By Mark Watts, Executive Director of C40 Cities
Last week, Transport for London’s emergency bailout funding received a seven-week extension, to keep the city’s vital bus, tube and rail services running until May. It is one of many global transport networks to be facing huge budget shortfalls since the dramatic drop in passenger numbers due to the pandemic. But short-term solutions are not enough. Proper investment in mass transit is absolutely vital to a green and just recovery from the pandemic, providing millions of good green jobs, cutting carbon emissions and improving equity in cities. Now is the time to be accelerating investment in public transport.

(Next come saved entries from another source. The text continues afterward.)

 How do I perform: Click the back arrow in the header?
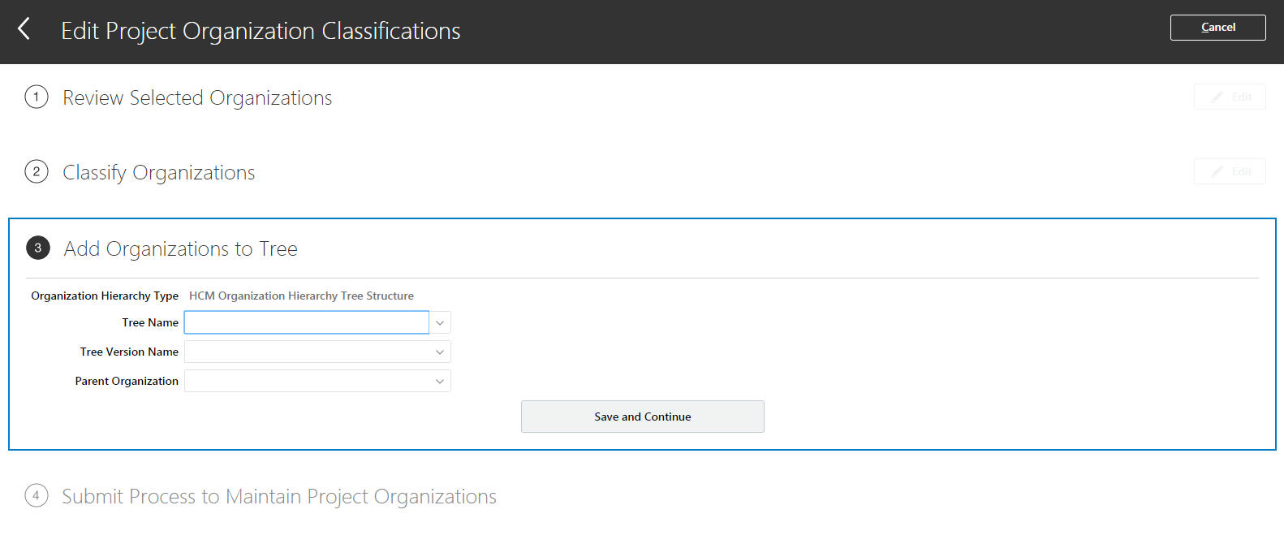click(24, 30)
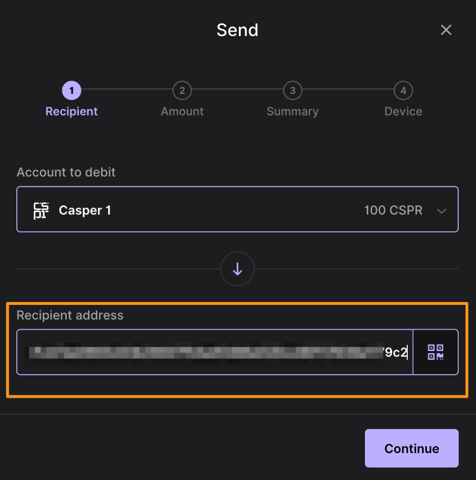
Task: Click the step 3 circle indicator
Action: pyautogui.click(x=292, y=90)
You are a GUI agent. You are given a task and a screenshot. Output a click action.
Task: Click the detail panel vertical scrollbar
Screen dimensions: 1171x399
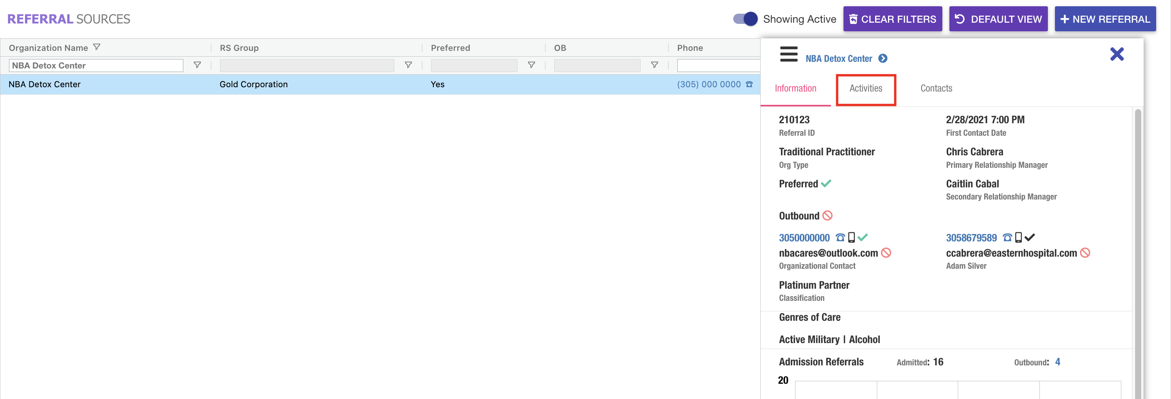pos(1138,250)
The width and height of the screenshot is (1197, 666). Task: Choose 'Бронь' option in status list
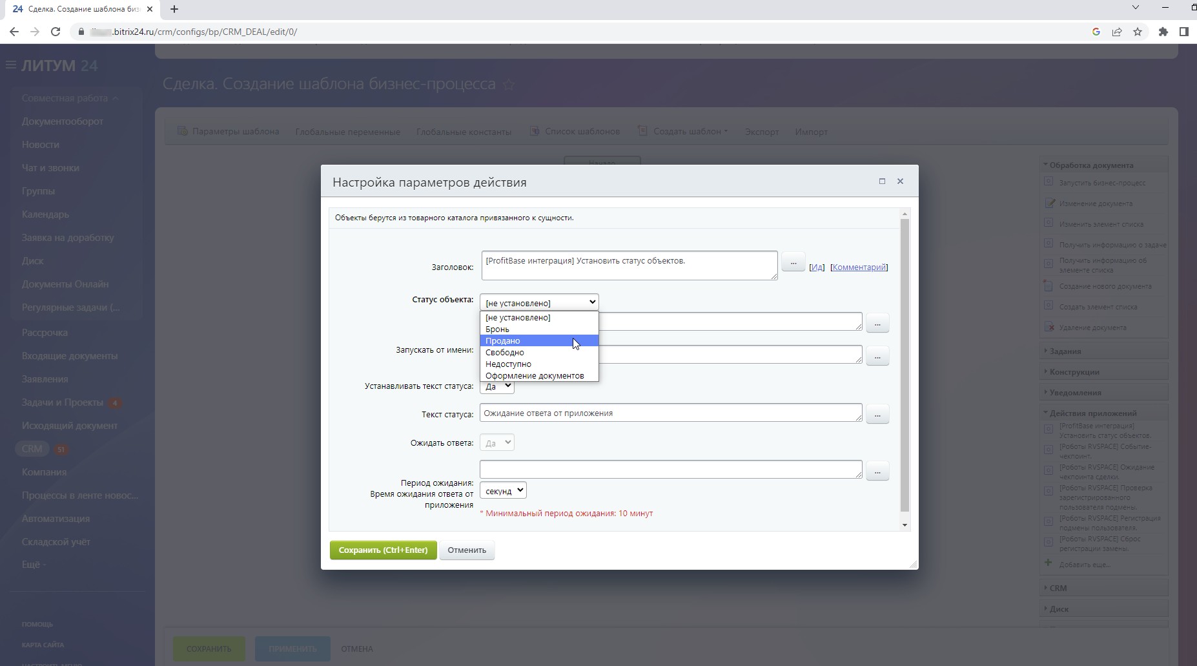tap(497, 329)
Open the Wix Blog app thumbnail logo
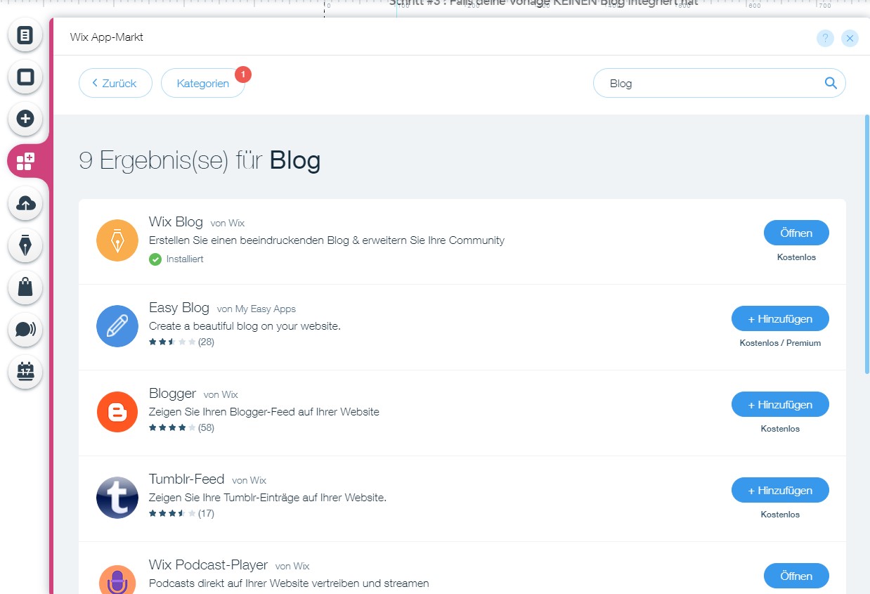The height and width of the screenshot is (594, 870). pyautogui.click(x=117, y=240)
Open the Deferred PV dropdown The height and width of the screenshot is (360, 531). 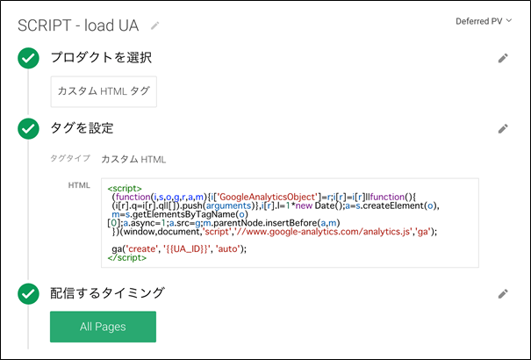pyautogui.click(x=484, y=21)
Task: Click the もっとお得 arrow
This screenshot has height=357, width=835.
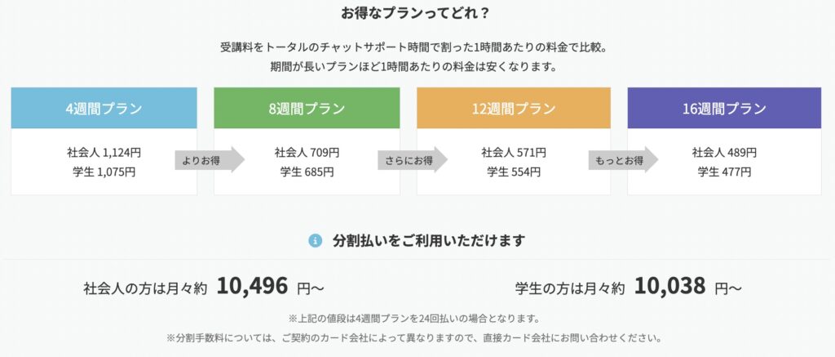Action: click(623, 159)
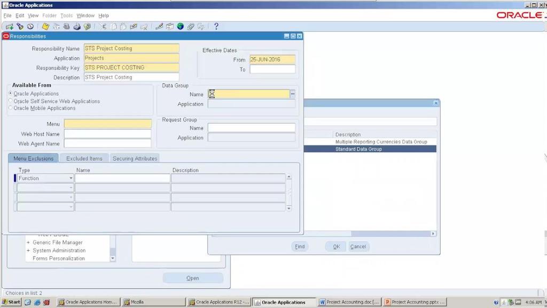547x308 pixels.
Task: Click the New Record toolbar icon
Action: pos(10,27)
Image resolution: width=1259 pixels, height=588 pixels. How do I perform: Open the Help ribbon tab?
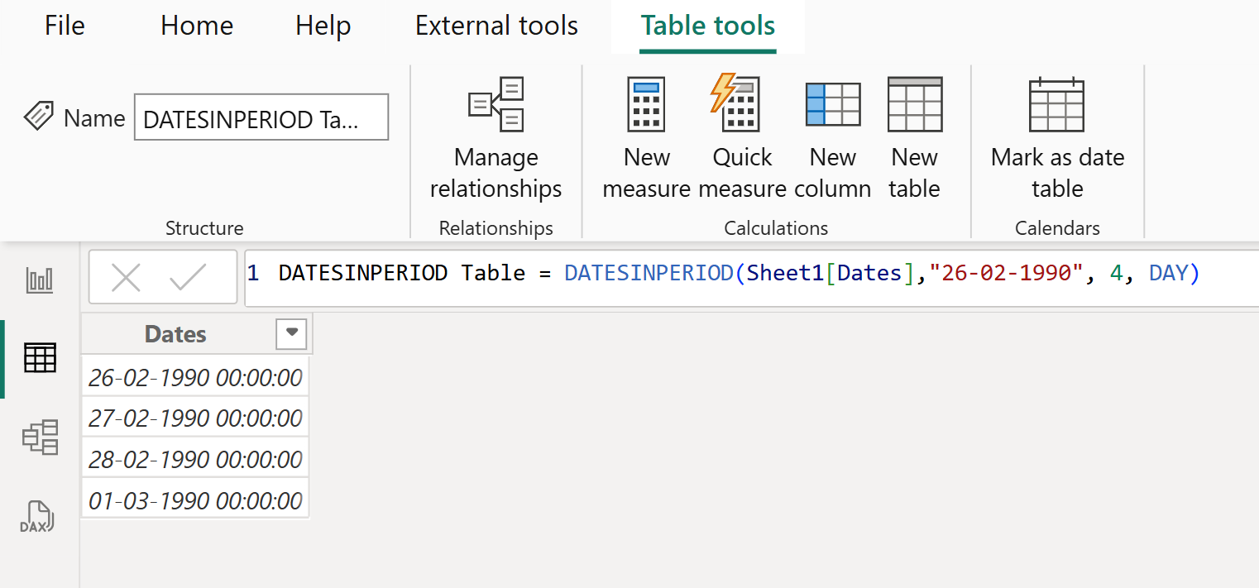click(322, 25)
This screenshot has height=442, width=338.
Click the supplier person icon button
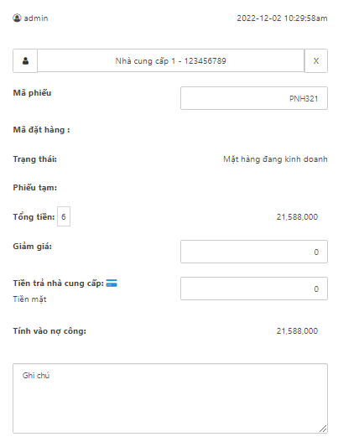point(25,61)
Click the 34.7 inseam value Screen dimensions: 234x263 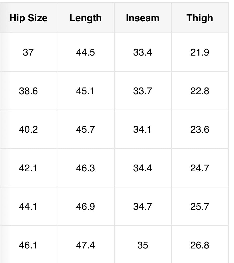click(143, 207)
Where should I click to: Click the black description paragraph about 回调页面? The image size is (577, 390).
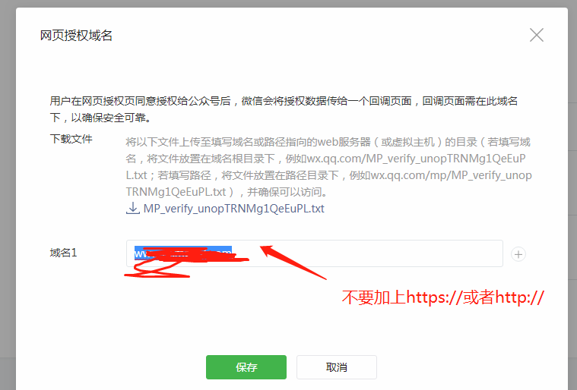(284, 109)
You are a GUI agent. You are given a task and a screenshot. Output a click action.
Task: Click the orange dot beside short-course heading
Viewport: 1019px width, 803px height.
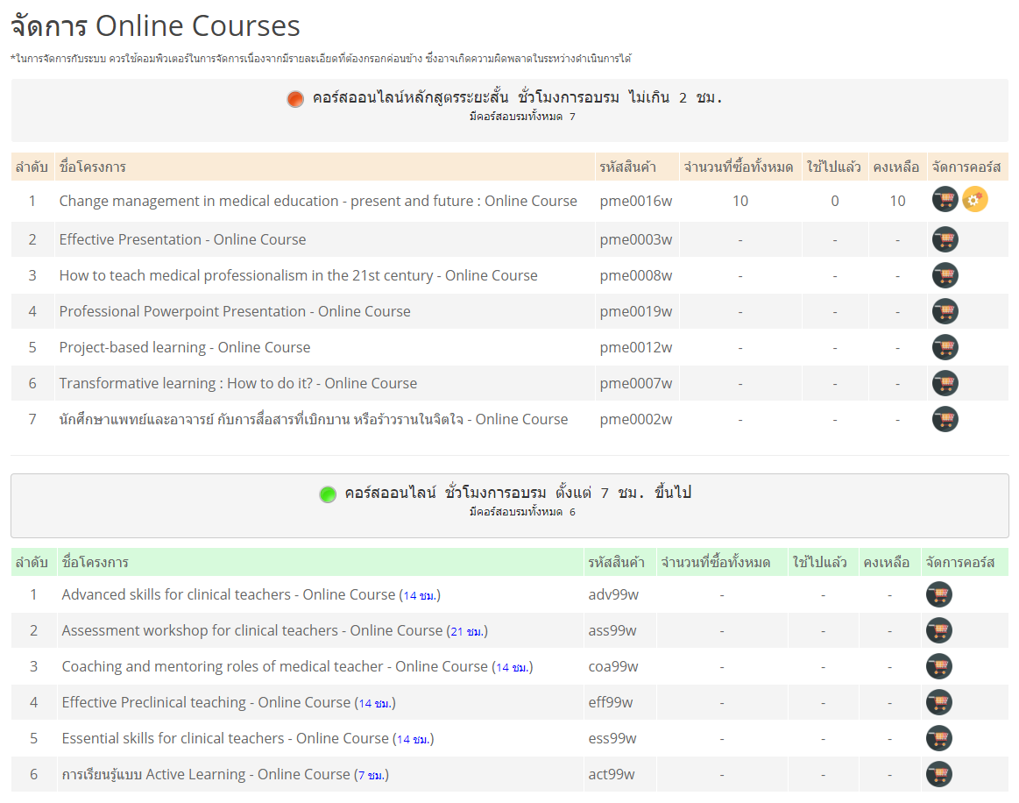coord(295,99)
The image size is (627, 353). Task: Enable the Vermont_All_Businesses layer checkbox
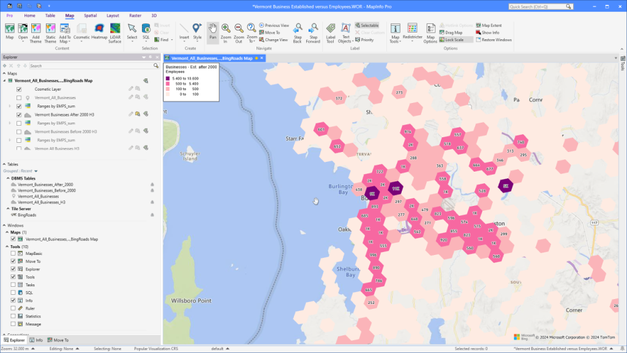click(19, 98)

COVID-19 has dealt a huge blow to public transport systems in cities across the world. Revenues have dropped dramatically as commuters work remotely and people adhere to government mandates to stay at home. Last year, transit operations in Spain lost €250 million per month, while the New York’s Metropolitan Transportation Agency estimates a $6 billion deficit in 2021. In response, many transit systems have reduced their services: reducing bus frequency, cutting night services, or reducing services to the most profitable routes.
This threat to the viability of affordable and accessible public transport is happening just as the pandemic reveals how much we all depend on it. Mass transit is a vital service for those workers who need to travel to work during the pandemic, such as healthcare staff, care workers, teachers and those who keep food on shop shelves. Providing this service shows that transit staff themselves are frontline workers. It also means, in effect, that we all rely on public transport whether we are direct users of it or not.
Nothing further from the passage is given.